2013-01-07 - 3:47 p.m.

Photo Note-- Too many city photos to post but here's a collage of some street art for a taste.

I think I was a bit dulled by the turbulent ride and the motion sickness yesterday. How could I forget to mention the large group of Mexican people, all with large black velvet sombreros, complete with brilliant red pompoms, ahead of me in line at passport control? I'm not just guessing they were Mexican because of the sombreros. They were clutching their Mexican passports in their hot little hands. Do Mexicans really wear those things or are they members of the world's biggest mariachi band?

I'm afraid I also noticed that some of them were wearing bandannas just like mine. My bandanna did not come from Mexico. It came from San Antonio. But it was a shop that catered to the Mexican construction workers. This morning I found an ATM that did not gasp and guffaw when I humbly requested some Argentine pesos, and so I was able to buy some more fashionable scarves, as well as a couple of more summery shirts. If I understand the exchange rate correctly, the price was certainly right.

I have a better understanding of the downtown area now, and today I strolled all the way over to the presidential palace and the nearby Cathedral, where uniformed soldiers stand watch over the mausoleum of the no-doubt-very-important dead guy -- indeed, S. had previously informed me that he'd liberated half of South America. As a person from Louisiana, I hope I am excused from knowing any world history. The huge crowd of people around the mausoleum was proof enough of the dead guy's popularity, and everyone besides me seemed determined to have their picture taken there.

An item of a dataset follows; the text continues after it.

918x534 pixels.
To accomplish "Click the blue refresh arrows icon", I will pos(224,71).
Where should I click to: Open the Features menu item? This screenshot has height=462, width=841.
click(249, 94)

The cathedral also held a crypt with a model of the freshly dead Jesus at the head of the stairs. Most people did not venture that far, but I saw a tourist couple do so, and I followed. The man took a photo and then touched the bloody part of the foot. I thought he might be just wondering what a plaster Jesus felt like but after he left, I saw a native- looking woman go over and touch the foot as well. So maybe it's lucky. I will go ahead and admit it. When no one was around, I touched the foot as well. Is this how superstitions get started?

Somewhere near the pink palace, I entered one of the endless pizza restaurants and ordered a couple of empanadas in Spanish. Well, maybe in Spanish. I made myself understood, tee hee. I also noticed that in this place, the water (10 pesos) was more expensive than wine (9 pesos). Tempting but ultimately it was a little too hot and humid to go with a wine for lunch.

My Argentina bird list is not very big thus far, but on the grounds of the pink presidential palace, I did add White-Eyed Parakeet, European Starling, and Shiny Cowbird.

Buenos Aires is well nicknamed "The Paris of South America," considering the colorful and ornate buildings, and the streets full of intriguing little shops.

In the United States, The Thinker is associated with constipation jokes, or at least it was when I was in the 7th grade. There was a more thoughtful take in a park near the Congressional complex -- had the 7th grader in me wondering if they too had a Congress that sometimes suffered from constipation.

No clue about the windmill on top of an old building but it's my guess that it's about to become condos. Also in this area, I found the vintage shop where I bought a few more items. Stop her before she shops again. Already I can't close my suitcase. Eek.

I have been informed that we are to dine in a fine steakhouse...so perhaps it's just as well that among my purchases I have a suitable blouse.